- City: Oklahoma City, Oklahoma
- League: American Hockey Association
- Operated: 1933–1936
- Home arena: Oklahoma Coliseum
- Colors: red, blue

Franchise history
- 1933–1936: Oklahoma City Warriors
- 1936: Minneapolis Warriors

= Oklahoma City Warriors (ice hockey) =

The Oklahoma City Warriors were a professional ice hockey team. Based in Oklahoma City, they operated within the American Hockey Association for three seasons before folding due to financial difficulties.

==History==
In 1933, Noel Lyons purchased the rights to start a franchise in Oklahoma City from the American Hockey Association. The team debuted in November of that year, playing out of the second Oklahoma Coliseum (the first was destroyed by fire in 1930). The team was unsuccessful in its first season, losing nearly twice as many games as they won. The Warriors changed from a red and white color scheme to green and white for the start of the second season but the new look did not bring about any changes on the ice.

*STATED TASK*.
Extend the article on the Oklahoma City Warriors ice hockey team, picking up after its last sentence.

*RECORD LIST*.
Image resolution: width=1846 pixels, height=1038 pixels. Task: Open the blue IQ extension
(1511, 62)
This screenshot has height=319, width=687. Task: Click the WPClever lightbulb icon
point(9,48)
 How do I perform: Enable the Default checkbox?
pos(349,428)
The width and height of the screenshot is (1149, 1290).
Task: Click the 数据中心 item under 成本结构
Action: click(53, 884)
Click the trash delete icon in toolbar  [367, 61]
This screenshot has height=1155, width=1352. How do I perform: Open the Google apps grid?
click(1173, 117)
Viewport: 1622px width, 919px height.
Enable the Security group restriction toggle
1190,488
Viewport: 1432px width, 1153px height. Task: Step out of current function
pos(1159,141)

*ANSWER BELOW*.
Entering the team's third season, Lyon's sold the club to Harry E. Turner who would in turn transfer the club to Dutch Seebold during the year. That season saw the team finally produce a decent season but, in the midst of the Great Depression, the team was very short on cash. With seven games left on its schedule, Seebold sold the club to Pete Mitchell, the Warriors' player/coach. He moved the team to Minneapolis on March 12 but the change in locales was unable to save the franchise and the Warriors disbanded after the year.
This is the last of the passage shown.